И, думая сейчас обо всем этом, протопоп вспоминал казавшиеся ему прежде темными и даже глуповатыми рассуждения Епифания, что этой вот курочкой да утицами, да сверчками, вниманием ко всякой твари, всякой малости, населяющей божий мир, отличен он, Аввакум, от всех причастных гусиному перу грамотеев России. По совести, Аввакуму чуть ли не укоризной почудились тогда сии слова, а сейчас, у последнего предела, открылась ему глубокая истина честной похвалы инока.
Даниилово велеречие, коему и он, Аввакум, порой поддавался, не впадая, впрочем, в непроворот, тьму и заумь древних акафистов, воспаряется в такие выси, что неразличимы оттуда мелкие подробности простой жизни. Потому ни цветка, ни пичужки, ни веточки не сыщешь у митрополита Даниила и других отечественных словослагателей. А что за жизнь без цветка, пичужки, веточки? Вот ведь и узники пустозерские в смрадном своем заключении радовались, как малые дети, и клочку синего неба в оконце, и дикой утице, или гусю, или иной какой птице, мелькнувшей в отдали, и месяцу двурогому, и звездочке, и мошке или травинке, взметенной выспрь ветром. А земля из узилища не проглядывалась — больно глубоки были оконницы.
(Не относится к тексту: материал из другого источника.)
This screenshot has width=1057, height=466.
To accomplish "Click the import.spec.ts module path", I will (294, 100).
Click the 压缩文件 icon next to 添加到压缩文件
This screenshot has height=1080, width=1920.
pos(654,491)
Тринадцать долгих лет! Сколько народу за сей срок отошло! Нету двух месяцев, двух ластовиц сладкоглаголивых, сестер Феодосьи Морозовой и Евдокии Урусовой, замученных в боровской тюрьме, нету Федора-юродивого, принявшего мученическую смерть, нету Неронова, бедного отступника — да не судим он будет, — нету тьмы приверженцев старой веры — редко кто ушел своей смертью, — и вот уже старость подступила, и куда истратилось время? Ведомо куда — на противоборство.
Во все концы Руси летели его грамотки: и в Соловецкую обитель, дабы поддержать ратный дух у скромных иноков, опоясавшихся мечом и потрясших гордую державу царя Алексея, и в скиты, монастыри, в царские остроги, в патриаршие подземелья, к князьям и воеводам, боярам и дворянам, к черносошным крестьянам и посадским людишкам, к игуменам и чернецам, к духовным дочерям милым, ко всем ищущим живота вечного, и к семье многострадальной, и к царевне Ирине Михайловне, любимой царевой сестре, и к скромнейшей Маремьяне Федоровне, жене священника домовой церкви княгини Анны Милославской. Одних надлежало поддержать, иных наставить на путь истинный, иных укрепить в гонимой вере, а кого и отругать без всякого снисхожденья. Как доставалось от него Феодосье Морозовой, любимейшей духовной дщери, когда занеслась боярской спесью перед Федором-юродивым, но и утешить ее в гибели любимого сына он один сумел. А сколько сил и гнева забрала борьба с Федором-соузником, блюющим на святую троицу. И с царями всевластными не прекращался у него крутой разговор. Нет, протопоп, не вышло у тебя разговора с Федором Алексеевичем.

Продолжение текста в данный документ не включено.